Uber AI Expands Model Training Resources

Source: pymnts.com

Published on June 21, 2025

Uber AI Solutions Expansion

Uber AI Solutions, the artificial intelligence (AI) data services business of Uber Technologies, has introduced new solutions accessible to AI labs and enterprises across 30 countries.

According to a Friday (June 20) press release, Uber AI Solutions is providing other businesses with solutions developed over the past decade from Uber’s own use of data and AI.

Executive Insights

Megha Yethadka, general manager and head of Uber AI Solutions, stated that they are combining Uber’s platform, people, and AI systems to help organizations build smarter AI more quickly. She added that the platform is scaling globally to meet the increasing demand for reliable, real-world AI data.

Offerings

One solution from Uber AI Solutions is a platform connecting enterprises to global talent for annotation, translation, and editing of multilingual and multimodal content. This includes experts in coding, finance, law, science, and linguistics.

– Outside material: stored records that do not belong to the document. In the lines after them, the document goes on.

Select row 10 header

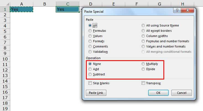coord(5,59)
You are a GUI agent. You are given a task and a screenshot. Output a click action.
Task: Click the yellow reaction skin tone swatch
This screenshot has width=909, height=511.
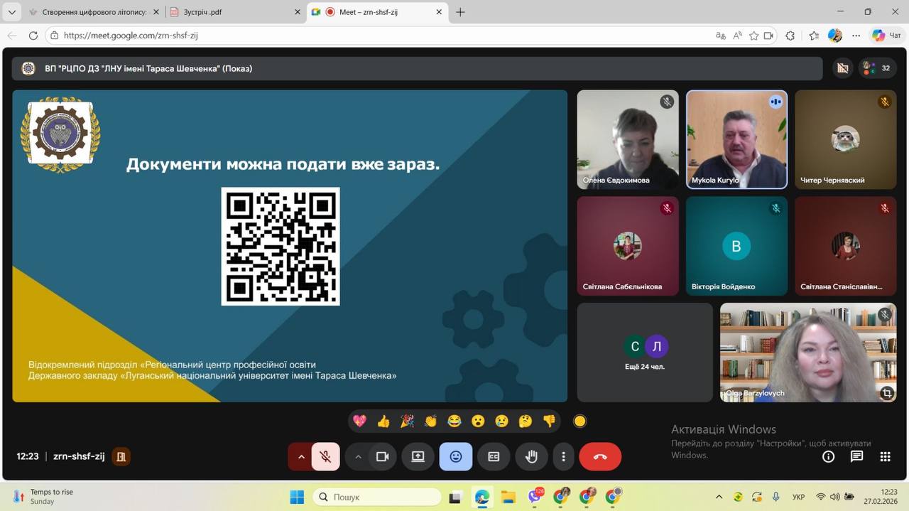[579, 421]
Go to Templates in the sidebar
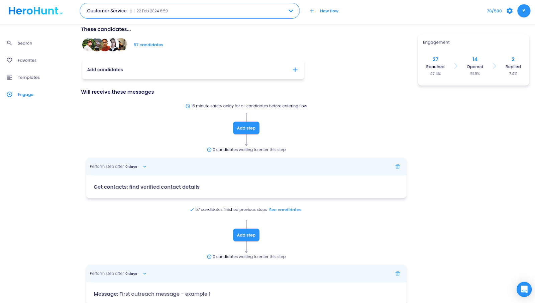This screenshot has height=303, width=535. [28, 77]
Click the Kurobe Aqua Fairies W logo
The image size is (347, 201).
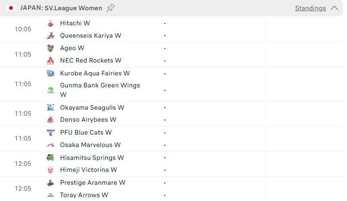50,73
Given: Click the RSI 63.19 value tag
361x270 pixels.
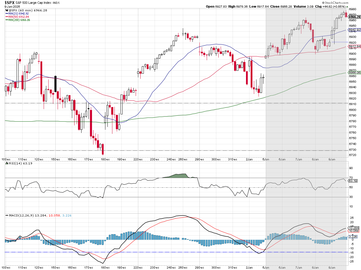Looking at the screenshot, I should pos(353,181).
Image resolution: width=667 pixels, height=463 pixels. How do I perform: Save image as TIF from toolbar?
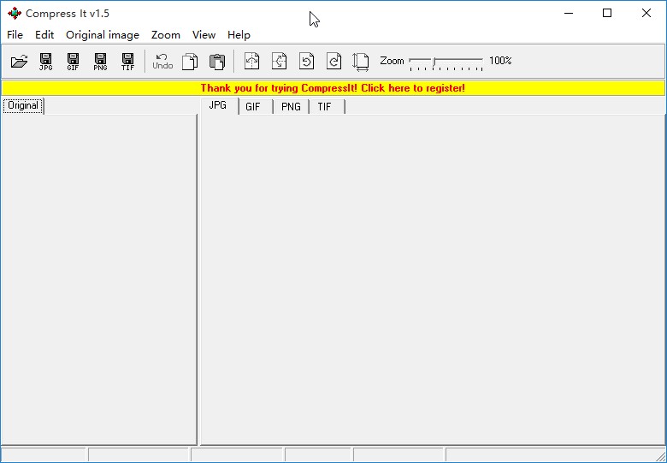pyautogui.click(x=127, y=62)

The company also provides datasets for training large AI models for generative AI, mapping, speech recognition, and other use cases. Additionally, they offer task flows, annotations, simulations, and multilingual support for training AI agents, as well as internal platforms for managing large-scale annotation projects and validating AI outputs.

The press release states that Uber AI Solutions aims to be the human intelligence layer for AI development, combining software, operational expertise, and global scale.

AI Industry Data Needs

PYMNTS reported in July that the AI industry has been experiencing a shortage of high-quality data for training AI models. Despite the large amounts of data generated daily, the required diverse, unbiased, and accurately labeled data is scarce.

In separate news, SandboxAQ launched a dataset on Wednesday (June 18) to help researchers advance AI models in drug discovery. This dataset, created using SandboxAQ’s AI large quantitative model capabilities and Nvidia’s development platform, allows researchers to train AI models to predict protein-ligand binding affinities faster than traditional methods.